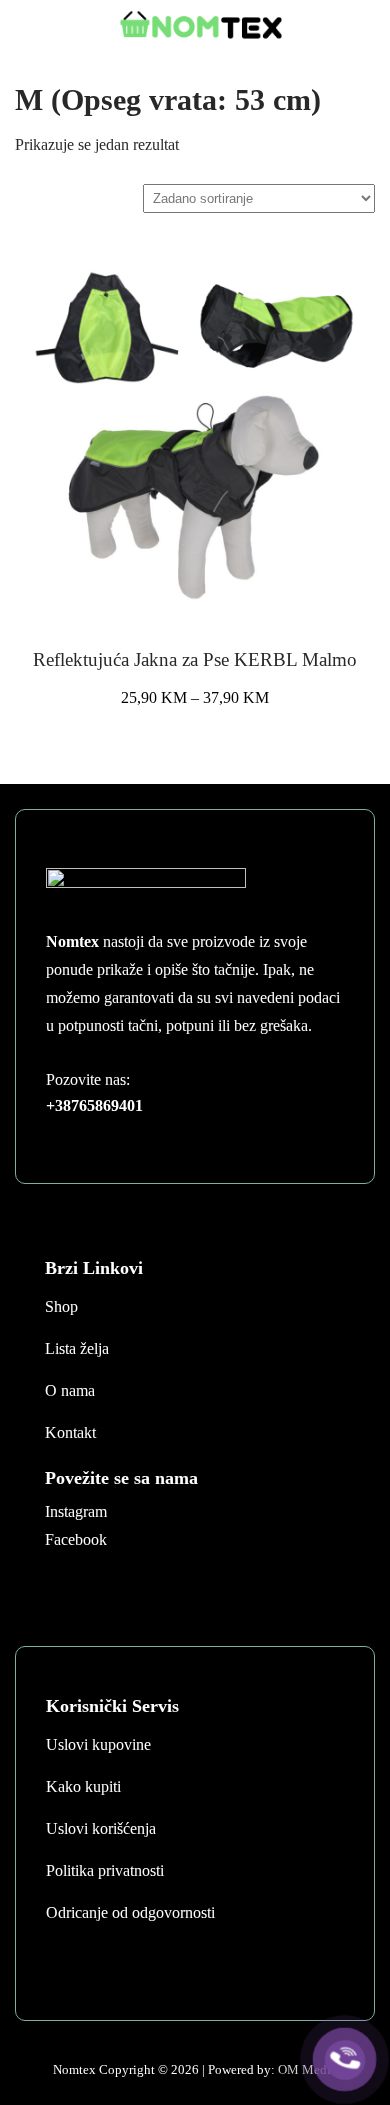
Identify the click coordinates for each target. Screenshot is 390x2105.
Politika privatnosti (105, 1870)
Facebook (76, 1539)
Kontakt (70, 1432)
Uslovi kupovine (98, 1744)
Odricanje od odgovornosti (130, 1912)
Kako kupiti (83, 1786)
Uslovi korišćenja (101, 1828)
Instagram (76, 1511)
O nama (70, 1390)
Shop (61, 1306)
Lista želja (77, 1348)
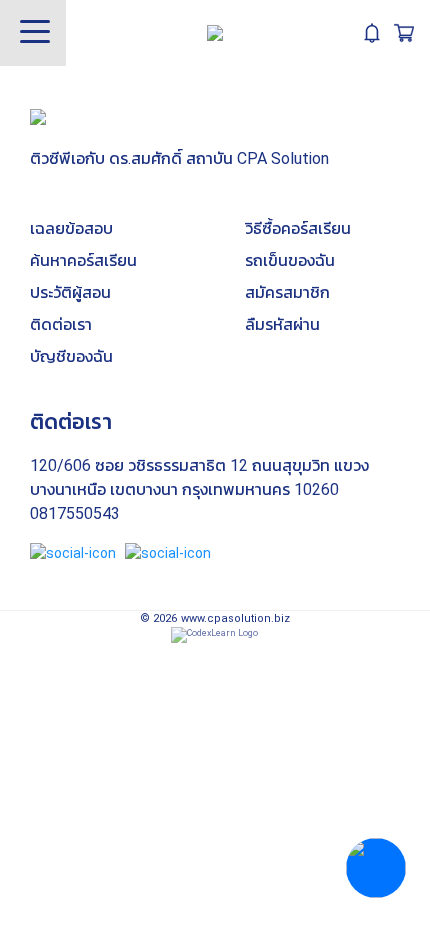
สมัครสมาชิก (287, 292)
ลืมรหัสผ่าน (282, 324)
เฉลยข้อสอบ (71, 228)
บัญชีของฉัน (71, 356)
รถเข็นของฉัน (290, 260)
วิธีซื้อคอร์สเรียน (298, 228)
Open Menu (33, 33)
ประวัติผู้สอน (70, 292)
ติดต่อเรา (61, 324)
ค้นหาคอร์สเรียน (83, 260)
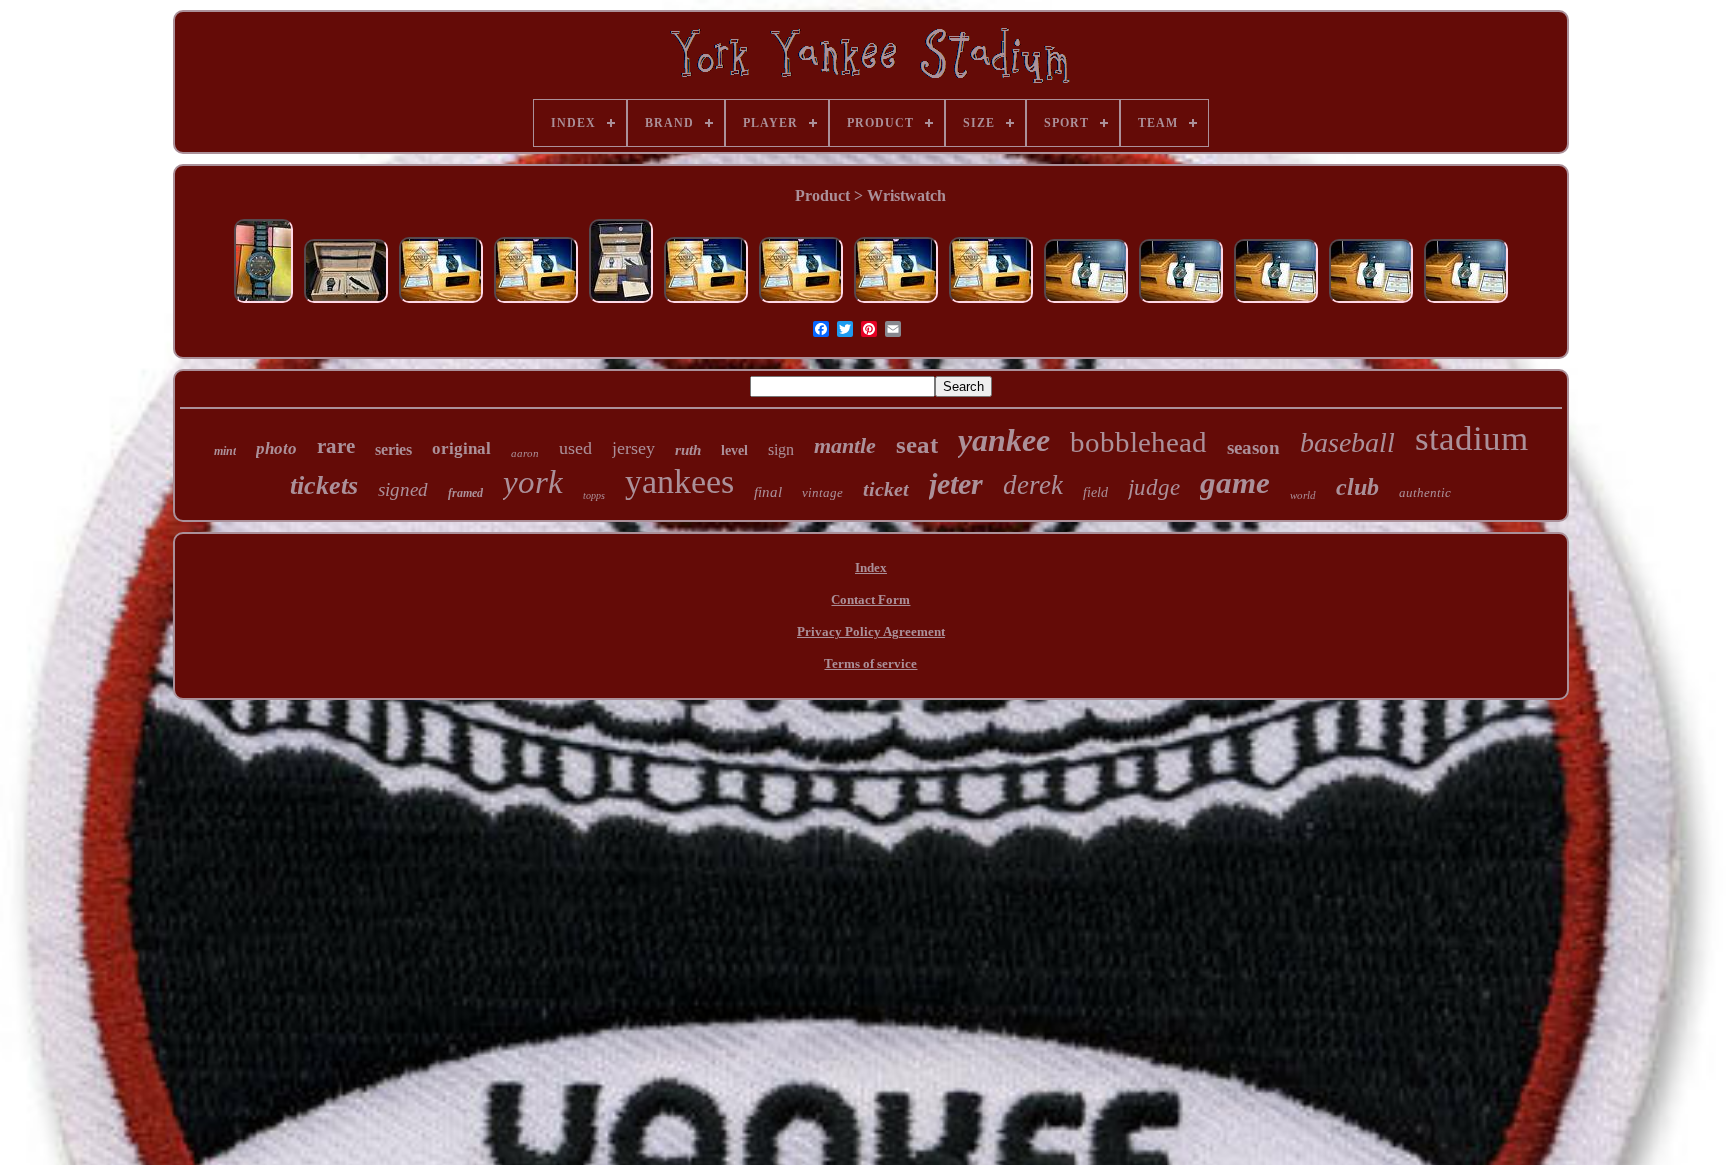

+---+

(WORK INSTRUCTION) Reproduce exactly, with nothing added, the lines from the line with "Shop (61, 1306)" through the end of the entries above; pictures are to be left out.

(WRITTEN RESPONSE)
Shop (61, 1306)
Lista želja (77, 1348)
สมัครสมาชิก (287, 292)
ลืมรหัสผ่าน (282, 324)
เฉลยข้อสอบ (71, 228)
บัญชีของฉัน (71, 356)
รถเข็นของฉัน (290, 260)
วิธีซื้อคอร์สเรียน (298, 228)
Open Menu (33, 33)
ประวัติผู้สอน (70, 292)
ติดต่อเรา (61, 324)
ค้นหาคอร์สเรียน (83, 260)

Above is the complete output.